=== DOCUMENT EXCERPT ===

***

# Tips on efficiency



## sumofit (Feb 9, 2019)

So I finished a three year electrical engineering technology course fresh out of high school. After that, I took on a 309A apprenticeship. I'm a 2nd year apprentice and very close to going back to trade school to advance as a 3rd year. With that said, I am working on a lot of new construction custom homes and renovation homes. Most days out of the week i'm working on these homes by myself. I work at least 9 hours each day. I feel like I get a lot done in a day, but our shop manager thinks otherwise. He will visit my job site and sigh a lot and get passive aggressive with me, constantly saying "How haven't you finished this yet?" (he's a master electrician). Not sure how i'm supposed to deal with the stress of this. Any advice on efficiency and/or how to deal with this?


----------



## MikeFL (Apr 16, 2016)

It's his job to teach you how.


----------



## sumofit (Feb 9, 2019)

MikeFL said:


> It's his job to teach you how.


Thanks man. I guess I need a little encouragement. My uncle owns the company. We're short of electricians, so understandably, there's a lot of pressure.


----------



## Martine (Jan 26, 2018)

In Quebec (and probably all of Canada) you can't work alone as an apprentice. Talk to the boss about someone showing you where they think you're lacking so you can progress and with time become quicker.


----------



## Navyguy (Mar 15, 2010)

Martine said:


> In Quebec (and probably all of Canada) you can't work alone as an apprentice. Talk to the boss about someone showing you where they think you're lacking so you can progress and with time become quicker.


You are 100% right on about the portion about requesting information to become quicker / efficient. There is at least a bit more to the first part about working alone. There is a phrase that covers all apprentices that is generally accepted by industry is that is "deemed competent".

At least we see this phrase pop up in various pieces of legislation (in Ontario) where if someone is "deemed competent" they are able to work independently. So as an example, if an apprentice has wired a 100 homes in a new survey; it might be argued successfully that he is "deemed competent" to wire houses, or at least wire houses under that condition. If an apprentice has installed 1000s of feet PVC in a trench, then he might be "deemed competent" to do that independently.

***

(Source data)
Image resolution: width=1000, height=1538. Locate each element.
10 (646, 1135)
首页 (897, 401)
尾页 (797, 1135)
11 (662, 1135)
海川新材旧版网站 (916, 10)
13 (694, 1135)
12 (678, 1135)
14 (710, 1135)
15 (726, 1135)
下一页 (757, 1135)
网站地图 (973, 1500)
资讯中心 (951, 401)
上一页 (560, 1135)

***

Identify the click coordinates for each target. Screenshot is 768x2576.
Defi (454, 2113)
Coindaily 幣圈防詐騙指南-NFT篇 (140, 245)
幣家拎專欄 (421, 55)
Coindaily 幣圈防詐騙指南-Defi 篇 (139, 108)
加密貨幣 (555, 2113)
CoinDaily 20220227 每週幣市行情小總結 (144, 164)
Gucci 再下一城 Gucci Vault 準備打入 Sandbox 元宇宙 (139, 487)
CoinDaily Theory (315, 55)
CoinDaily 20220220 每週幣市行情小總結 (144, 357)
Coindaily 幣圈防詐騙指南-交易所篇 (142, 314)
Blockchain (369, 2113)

***

=== REQUIREMENTS ===
1) In the forum thread about apprentice efficiency, what kind of apprenticeship did sumofit take on after the engineering technology course?
2) Carry on the forum thread about apprentice efficiency, starting right after its last sentence.
The listing is separate material and is not part of the forum thread about apprentice efficiency.

=== EXPECTED RESPONSES ===
1) A 309A apprenticeship.

2)
Now if a 5th year apprentice (maybe just waiting to write the test) has never installed a motor, checked rotation, megger wires, etc; then despite their experience they may not be "deemed competent".

Apparently however once you write the test you are "all knowing and all seeing"... which it total BS too. I am a Master Electrician and I can tell you with 100% certainly there are areas in the field that I should not be "deemed competent". The difference is of course I have 30 years experience to support and I would hope that I would have the ability to determine if I was over my head or not.

One of my favourite phases that I like to use is when somebody says that "they have been wiring houses all their life and have 30 years of experience" as an example. I wonder if their experience is any different today then it was say 30 years ago.

My general response is that "there is a difference between 30 years experience and 1 year of experience repeated 30 times." All of that to say there is a place and time to be able to say "I am just and apprentice and I don't know how to do this" and a time to say "I can do this job with little or no supervision".

@sumofit

Don't let the title "apprentice" hold you down, but in the same vein don't think that because you are allowed to work independently every so often means you "know it all" and you don't ask the right questions at the right time.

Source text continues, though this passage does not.